Vorfreuder

**Name of the Vulnerable Software and Affected Versions** Cesanta mjs version 2.20.0 **Description** An issue in Cesanta mjs allows a remote attacker to cause a denial of service via the `mjs getretvalpos` function in the msj.c file. **Recommendations** For Cesanta mjs version 2.20.0, consider disabling the `mjs getretvalpos` function as a temporary workaround until a patch is available.

**Name of the Vulnerable Software and Affected Versions** Cesanta mjs version 2.20.0 **Description** An issue in Cesanta mjs allows a remote attacker to cause a denial of service via the `mjs+0x4ec508` component. **Recommendations** For Cesanta mjs version 2.20.0, at the moment, there is no information about a newer version that contains a fix for this vulnerability.

**Name of the Vulnerable Software and Affected Versions** Cesanta mjs version 2.20.0 **Description** An issue in Cesanta mjs allows a remote attacker to cause a denial of service via the `mjs op json parse` function in the msj.c file. **Recommendations** For Cesanta mjs version 2.20.0, consider disabling the `mjs op json parse` function as a temporary workaround until a patch is available.

**Name of the Vulnerable Software and Affected Versions** Cesanta mjs version 2.20.0 **Description** An Out of Bounds Write in Cesanta mjs allows a remote attacker to cause a denial of service via the `mjs op json stringify` function in the msj.c file. **Recommendations** For Cesanta mjs version 2.20.0, consider disabling the `mjs op json stringify` function as a temporary workaround until a patch is available. At the moment, there is no information about a newer version that contains a fix for this vulnerability.

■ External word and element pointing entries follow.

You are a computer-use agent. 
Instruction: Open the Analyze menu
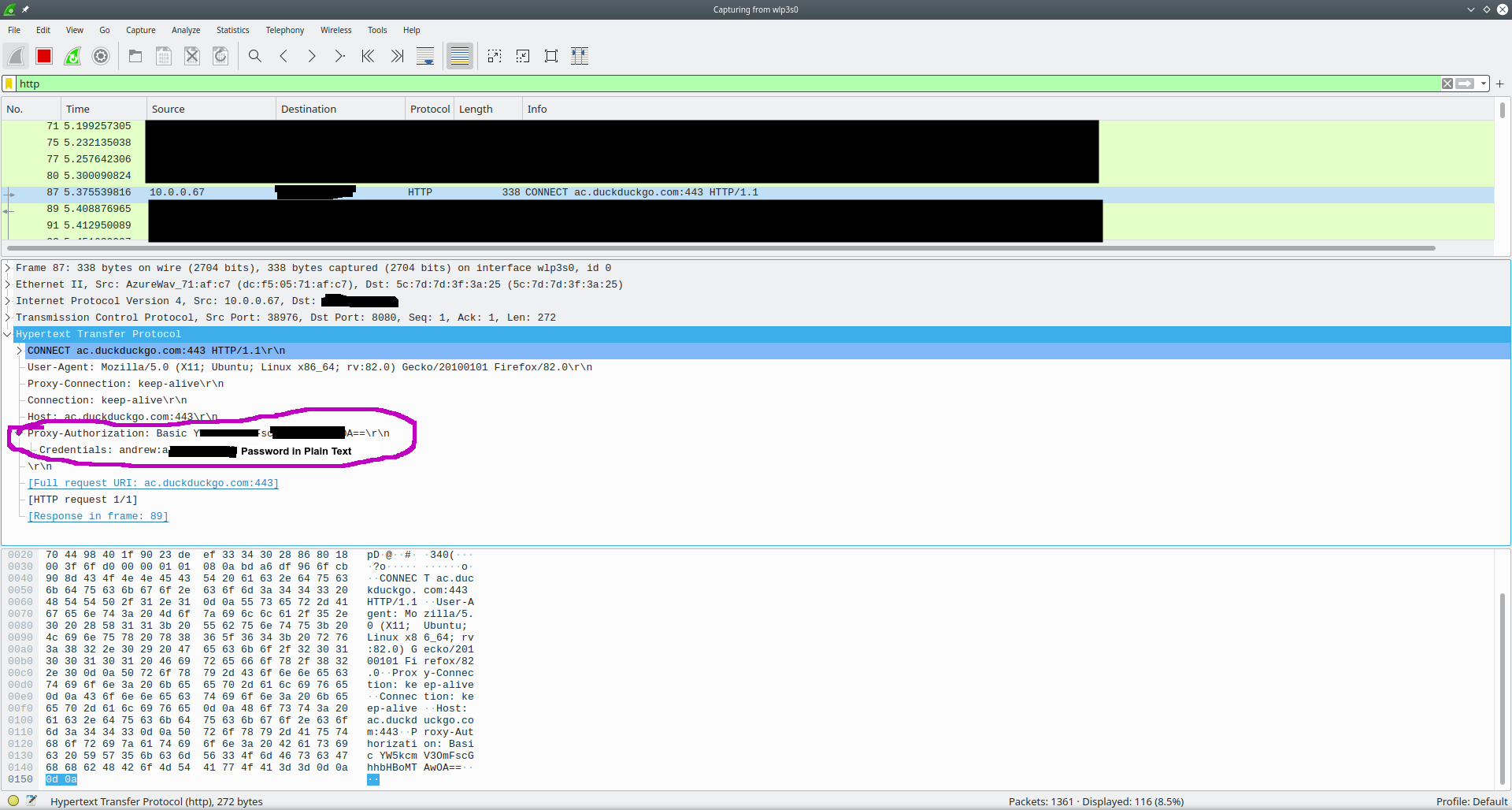click(x=186, y=30)
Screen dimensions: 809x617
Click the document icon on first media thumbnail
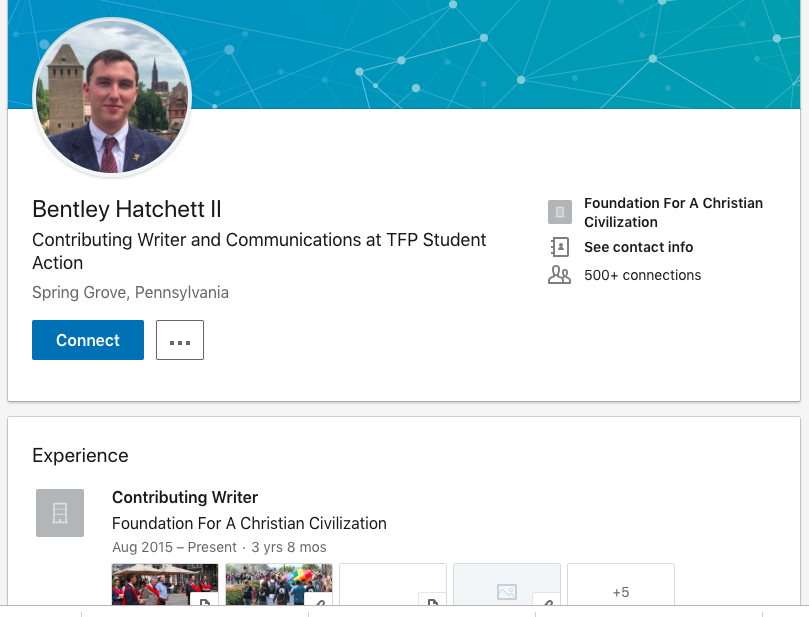tap(204, 600)
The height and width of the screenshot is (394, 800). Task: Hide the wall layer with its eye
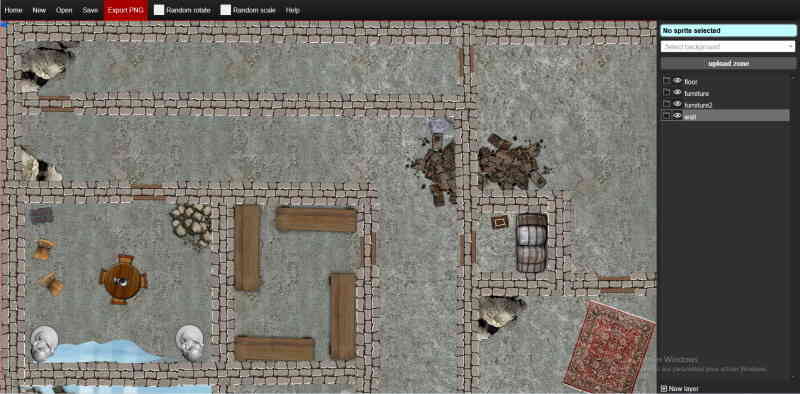pos(677,116)
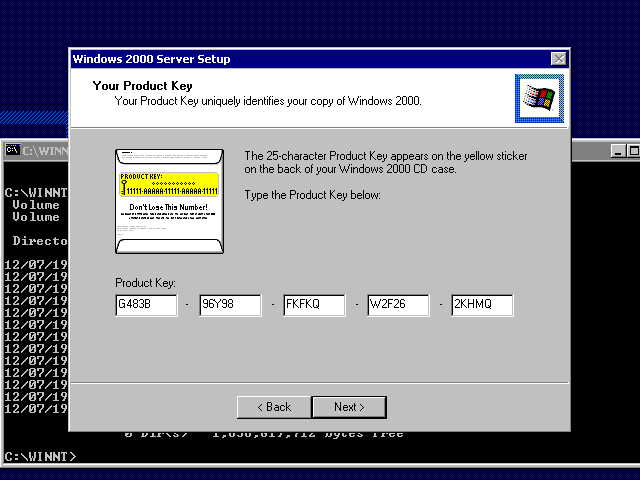640x480 pixels.
Task: Click the "Don't Lose This Number!" text
Action: (168, 207)
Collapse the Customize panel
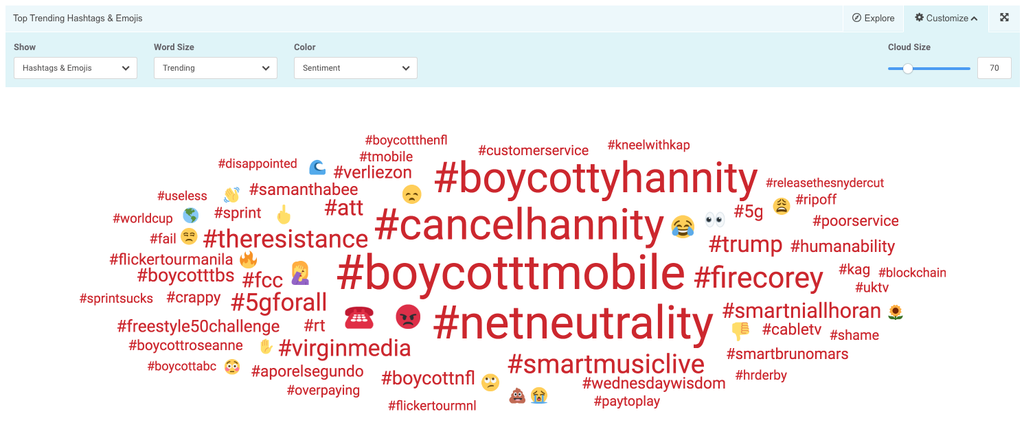Viewport: 1024px width, 438px height. [947, 18]
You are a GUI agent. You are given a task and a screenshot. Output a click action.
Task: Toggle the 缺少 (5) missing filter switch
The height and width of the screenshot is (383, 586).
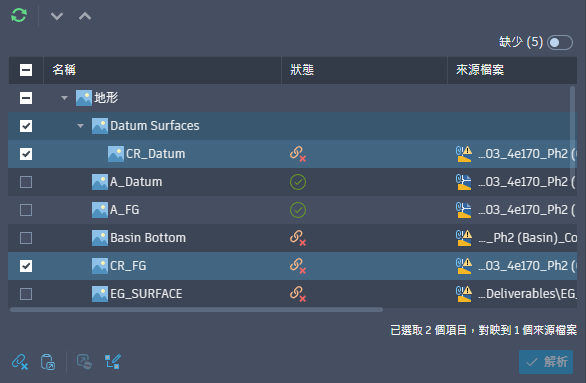pyautogui.click(x=559, y=42)
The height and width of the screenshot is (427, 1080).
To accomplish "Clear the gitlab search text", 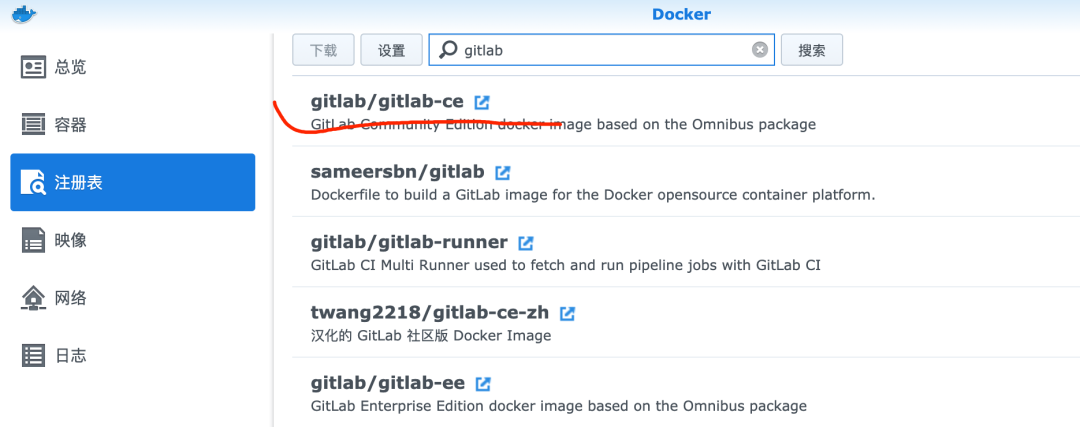I will point(760,49).
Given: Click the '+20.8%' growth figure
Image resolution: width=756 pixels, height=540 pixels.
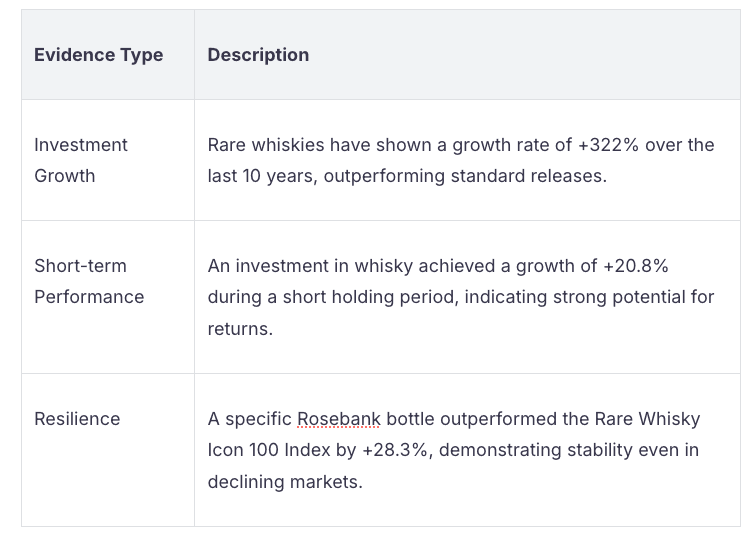Looking at the screenshot, I should 635,266.
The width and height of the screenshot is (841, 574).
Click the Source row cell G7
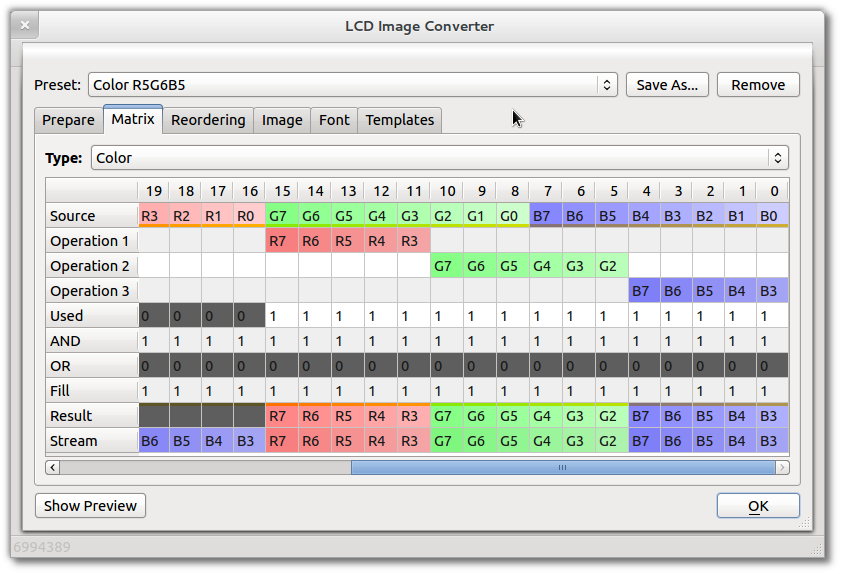282,216
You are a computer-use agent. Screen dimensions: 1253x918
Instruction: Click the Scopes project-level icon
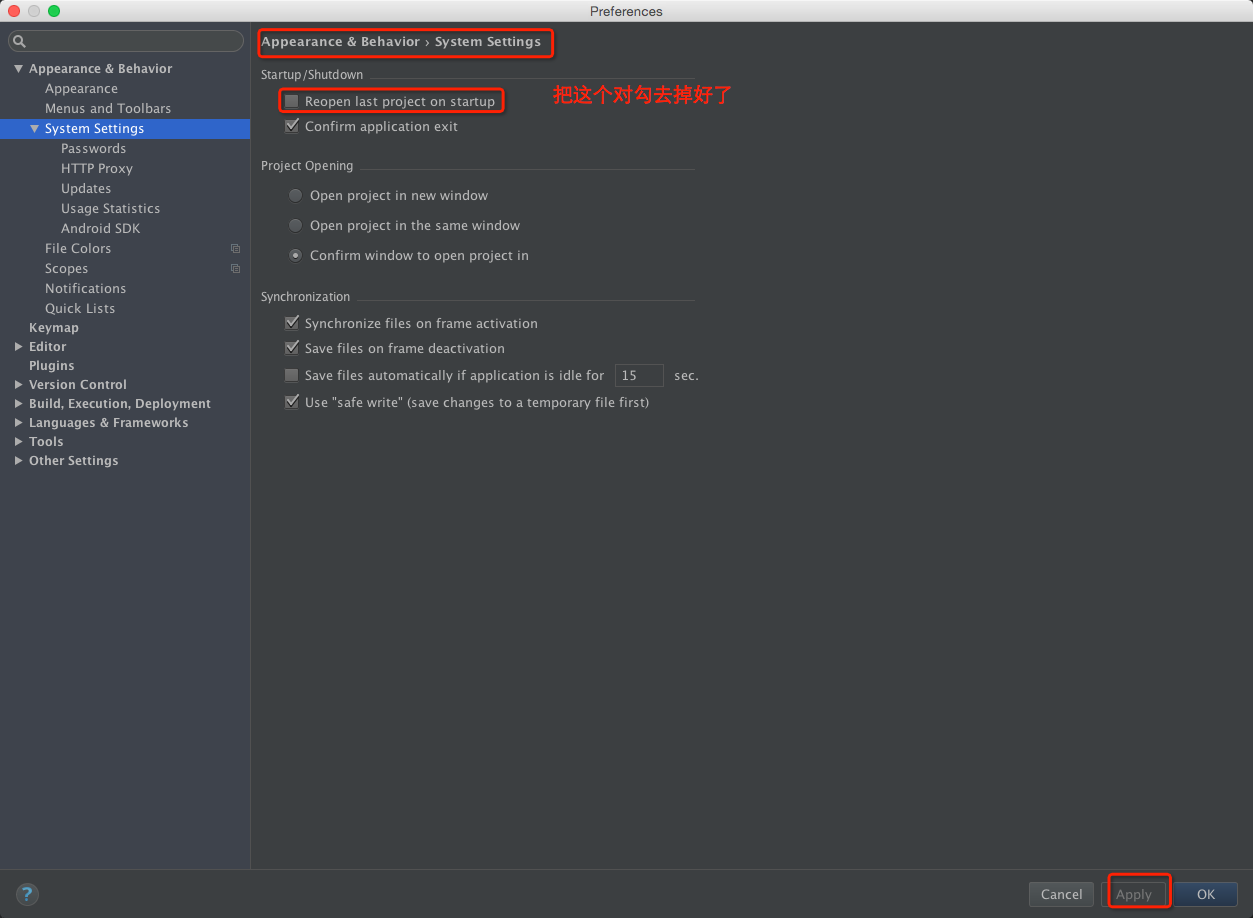(x=236, y=269)
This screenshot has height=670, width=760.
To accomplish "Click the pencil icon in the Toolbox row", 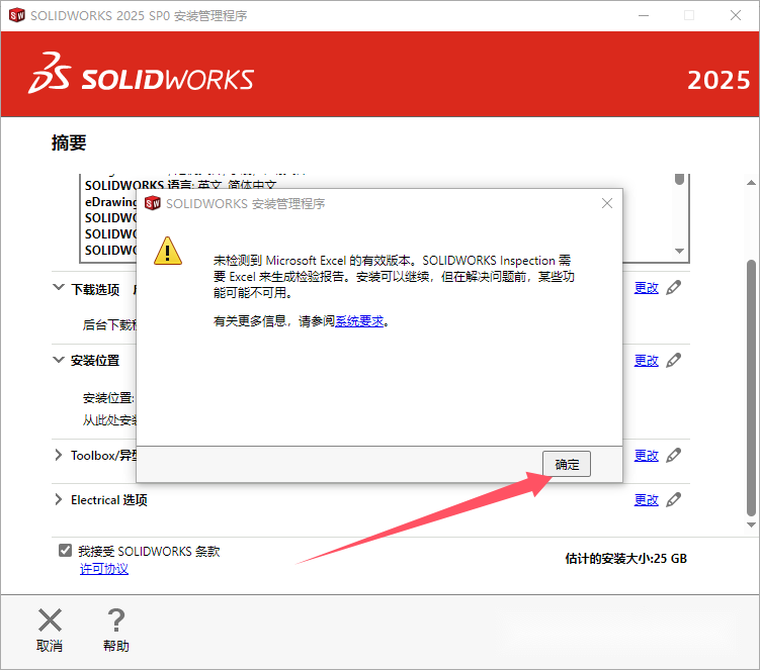I will point(674,455).
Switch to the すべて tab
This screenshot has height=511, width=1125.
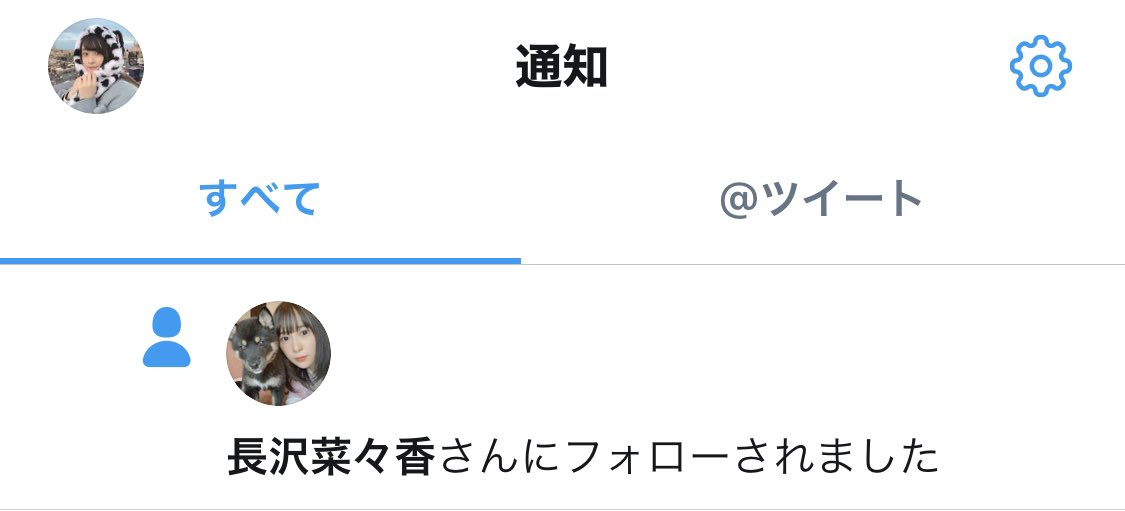(x=260, y=198)
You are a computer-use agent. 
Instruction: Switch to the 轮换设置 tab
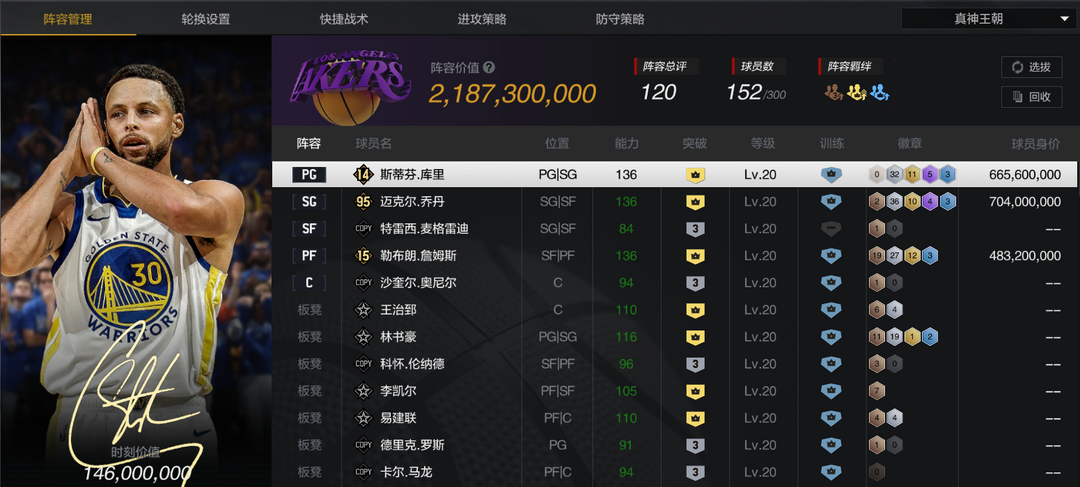point(206,19)
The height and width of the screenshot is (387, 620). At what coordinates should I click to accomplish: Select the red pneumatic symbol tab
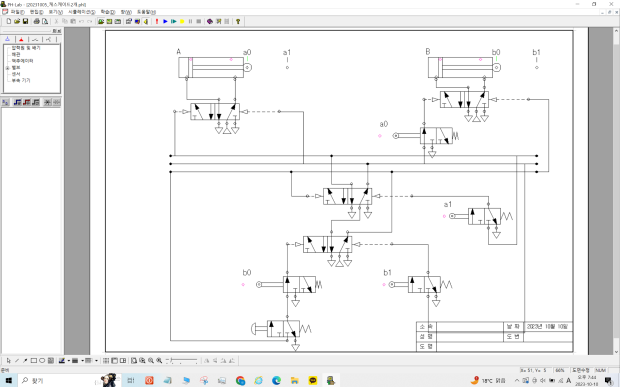[x=21, y=39]
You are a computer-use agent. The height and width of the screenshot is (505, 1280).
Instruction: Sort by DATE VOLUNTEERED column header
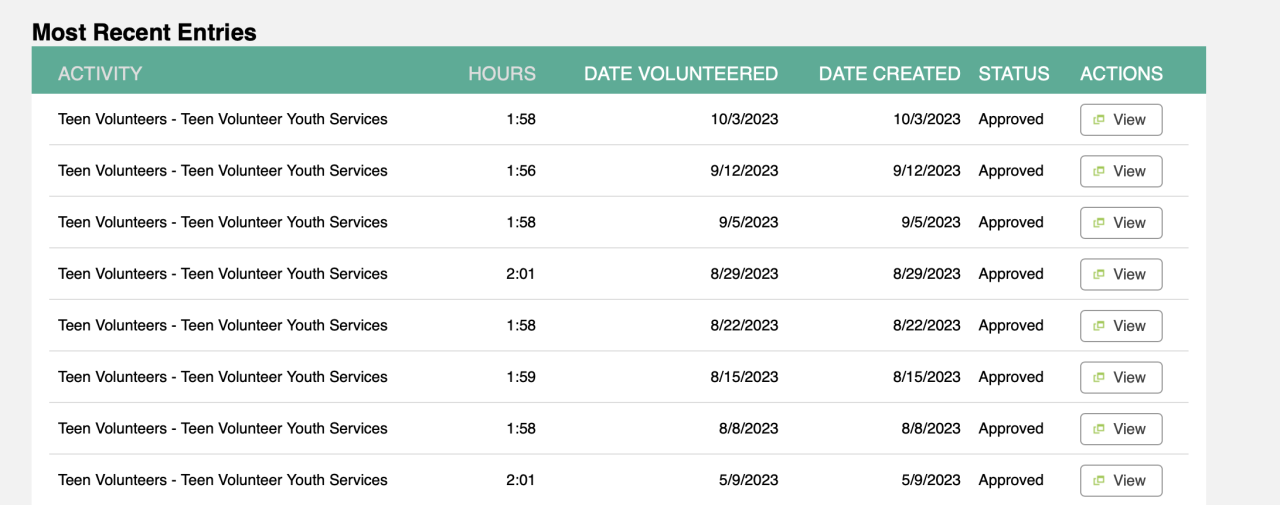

**Name of the Vulnerable Software and Affected Versions** Cesanta mjs version 2.20.0 **Description** An issue in Cesanta mjs allows a remote attacker to cause a denial of service via the `mjs destroy` function in the msj.c file. **Recommendations** For Cesanta mjs version 2.20.0, consider disabling the `mjs destroy` function as a temporary workaround until a patch is available.

**Name of the Vulnerable Software and Affected Versions** YASM version 1.3.0.86.g9def **Description** The issue in YASM is related to the `expand mmac params` function, which is associated with an uncontrolled consumption of resources. Exploitation of this issue may allow an attacker to cause a denial of service. The vulnerable component is located in the `modules/preprocs/nasm/nasm-pp.c` file. **Recommendations** For YASM version 1.3.0.86.g9def, consider disabling the `expand mmac params` function as a temporary workaround until a patch is available. Restrict access to the `modules/preprocs/nasm/nasm-pp.c` component to minimize the risk of exploitation. At the moment, there is no information about a newer version that contains a fix for this vulnerability.

**Name of the Vulnerable Software and Affected Versions** YASM version 1.3.0.86.g9def **Description** The issue is related to a buffer overflow vulnerability in the `expr delete term()` function of the YASM assembler, which can lead to a denial of service. This vulnerability allows a remote attacker to cause a denial of service via the `expr delete term` function in the `libyasm/expr.c` component. **Recommendations** For YASM version 1.3.0.86.g9def, consider disabling the `expr delete term()` function as a temporary workaround until a patch is available. Restrict access to the `libyasm/expr.c` component to minimize the risk of exploitation. At the moment, there is no information about a newer version that contains a fix for this vulnerability.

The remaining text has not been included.